(Records from a data source)
---
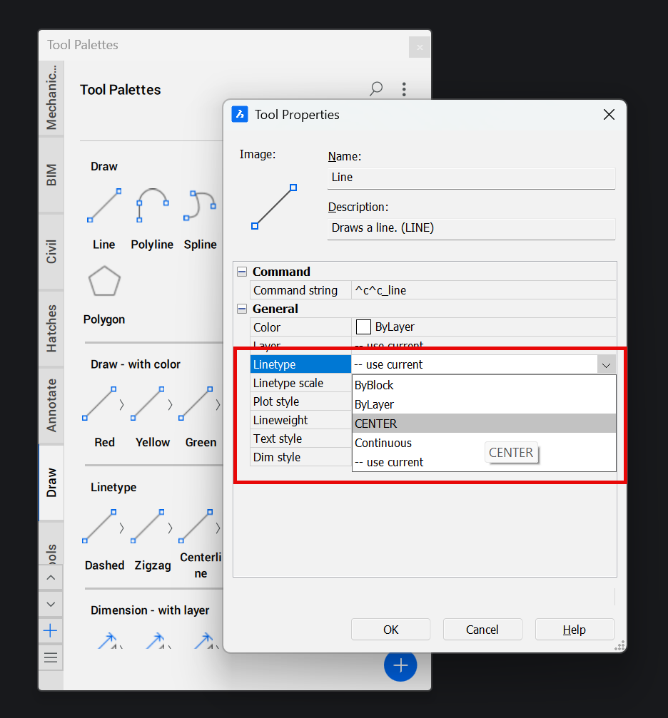Open the Hatches palette tab
The width and height of the screenshot is (668, 718).
click(51, 328)
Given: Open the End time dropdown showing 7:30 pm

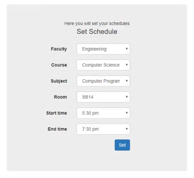Looking at the screenshot, I should point(103,129).
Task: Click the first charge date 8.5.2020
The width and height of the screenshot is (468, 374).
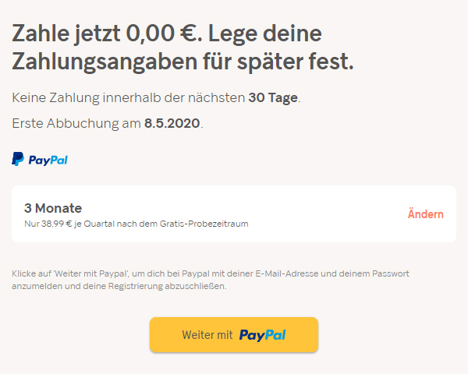Action: 172,123
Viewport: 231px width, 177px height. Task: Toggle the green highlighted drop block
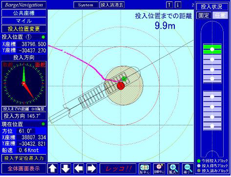click(x=212, y=49)
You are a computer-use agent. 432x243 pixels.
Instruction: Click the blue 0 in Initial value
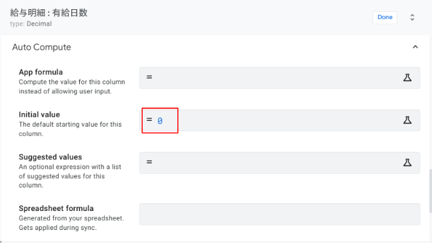click(160, 121)
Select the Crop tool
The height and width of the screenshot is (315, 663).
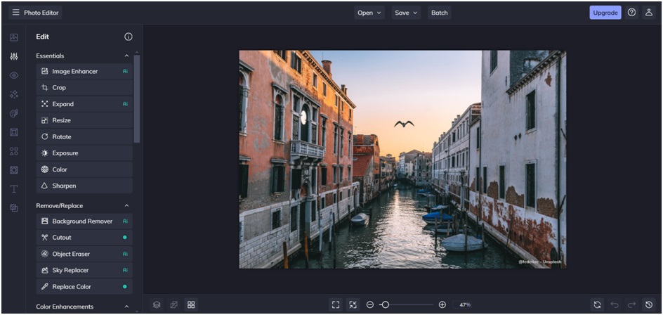84,88
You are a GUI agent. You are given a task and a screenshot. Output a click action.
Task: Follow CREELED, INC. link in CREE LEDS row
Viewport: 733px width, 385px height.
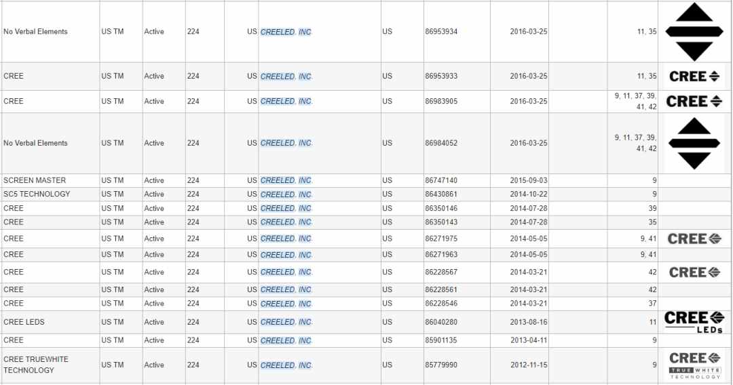click(286, 322)
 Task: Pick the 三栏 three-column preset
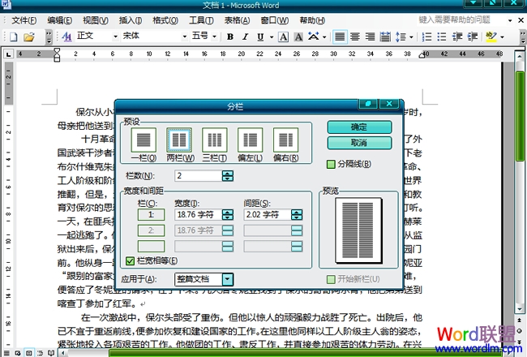point(214,140)
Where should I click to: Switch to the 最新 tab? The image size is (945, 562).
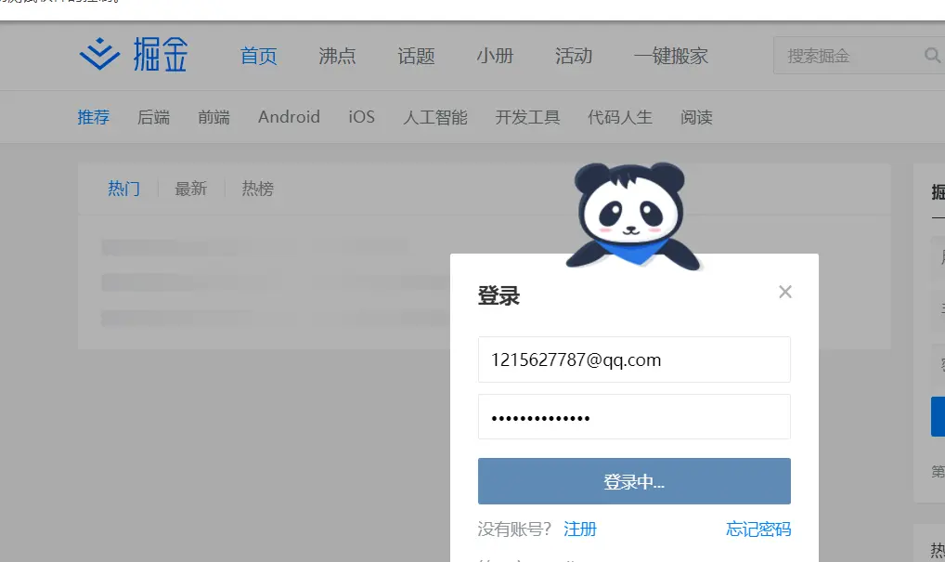[x=190, y=189]
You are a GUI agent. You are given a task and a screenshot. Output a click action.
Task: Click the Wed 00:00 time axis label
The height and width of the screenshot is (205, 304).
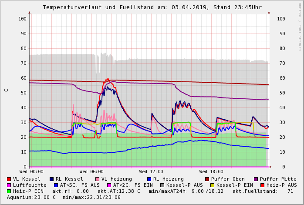31,172
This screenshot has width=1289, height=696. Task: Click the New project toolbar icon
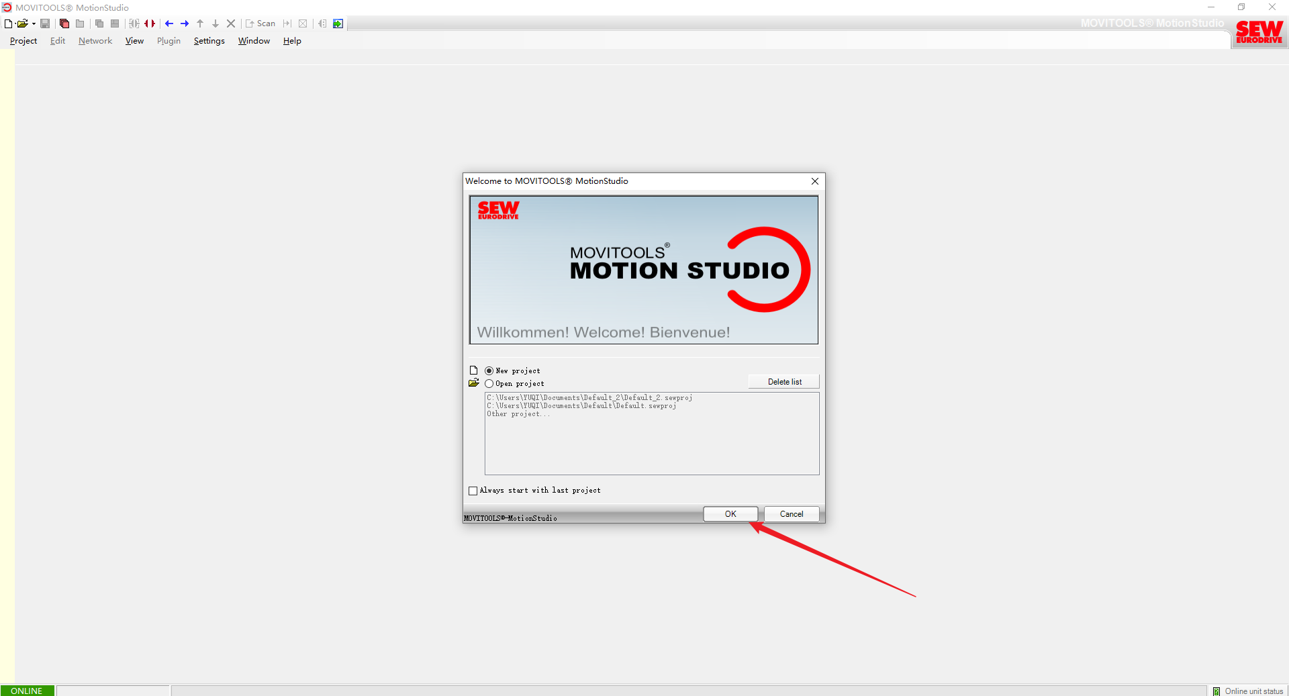8,23
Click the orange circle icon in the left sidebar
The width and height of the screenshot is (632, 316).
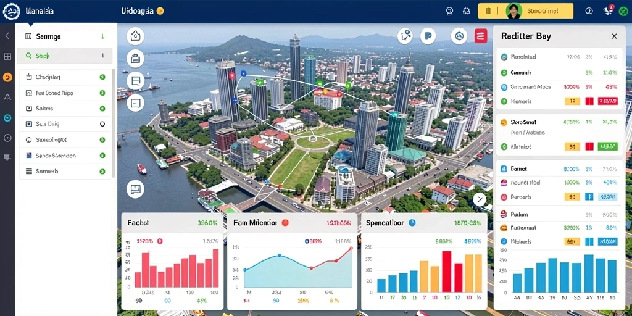tap(7, 77)
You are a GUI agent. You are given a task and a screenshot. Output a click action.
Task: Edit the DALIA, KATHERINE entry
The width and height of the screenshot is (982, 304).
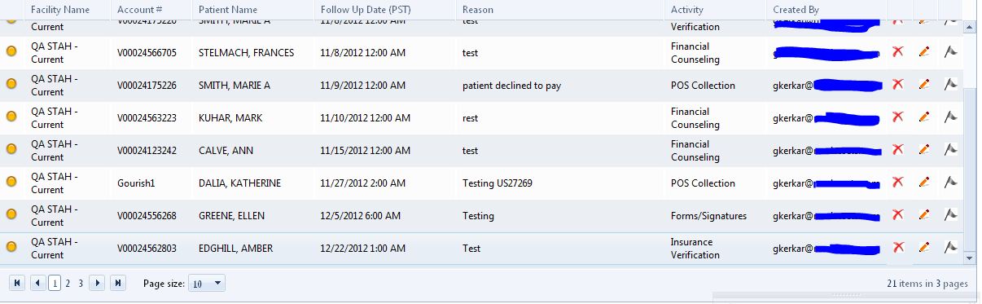[x=923, y=183]
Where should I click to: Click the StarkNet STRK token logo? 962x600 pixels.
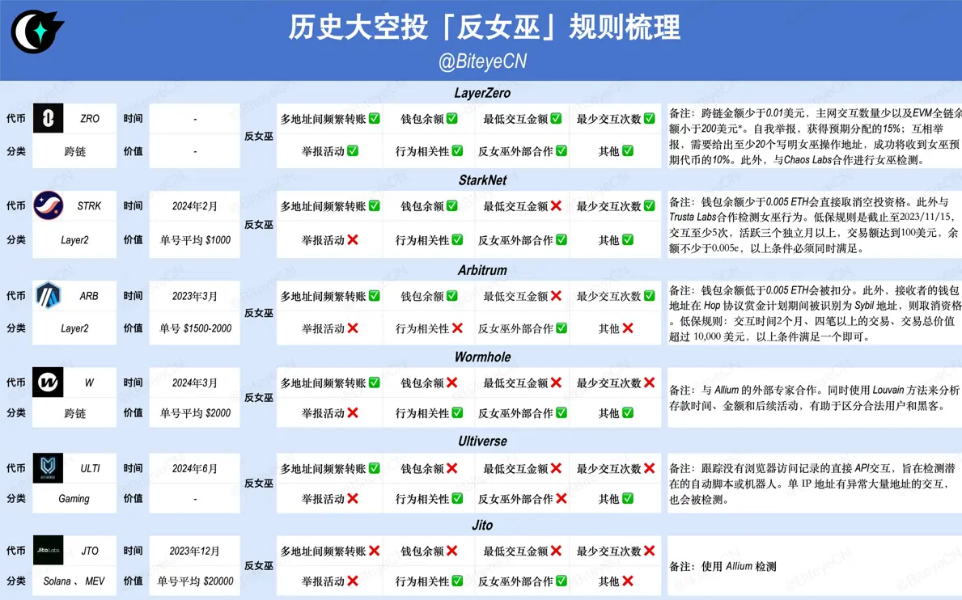[x=49, y=206]
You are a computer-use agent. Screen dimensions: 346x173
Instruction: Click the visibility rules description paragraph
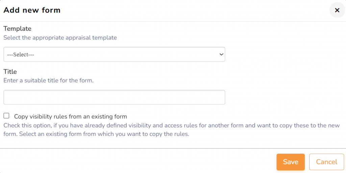[171, 129]
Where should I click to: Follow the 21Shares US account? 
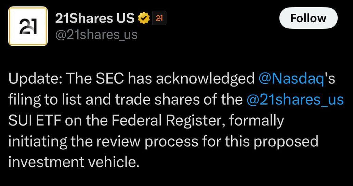[x=308, y=18]
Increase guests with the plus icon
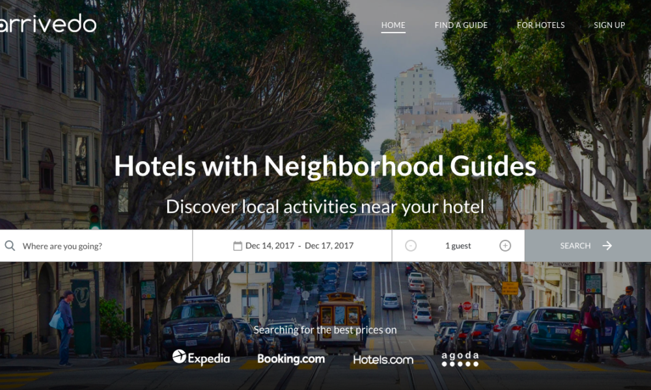The width and height of the screenshot is (651, 390). click(505, 246)
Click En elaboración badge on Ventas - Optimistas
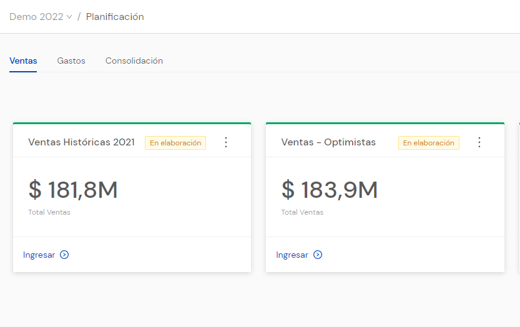The width and height of the screenshot is (520, 327). tap(428, 143)
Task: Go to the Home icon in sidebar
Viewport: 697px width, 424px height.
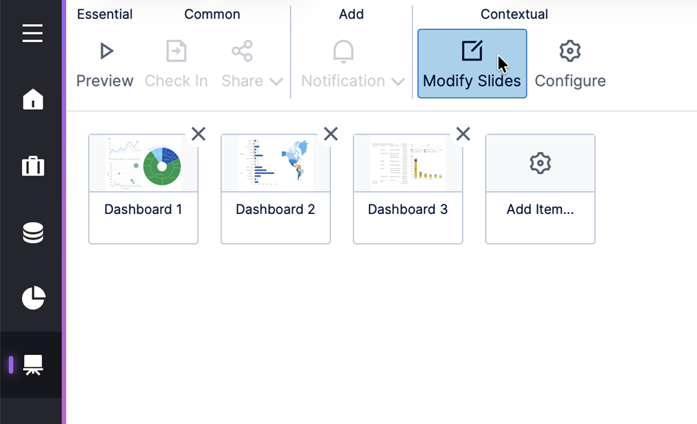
---
- _Task prompt_: Identify the lines above that contain the word "sidebar", then copy them.

- _Response area_:
Click the orange circle icon in the left sidebar
Task: Go to the Home icon in sidebar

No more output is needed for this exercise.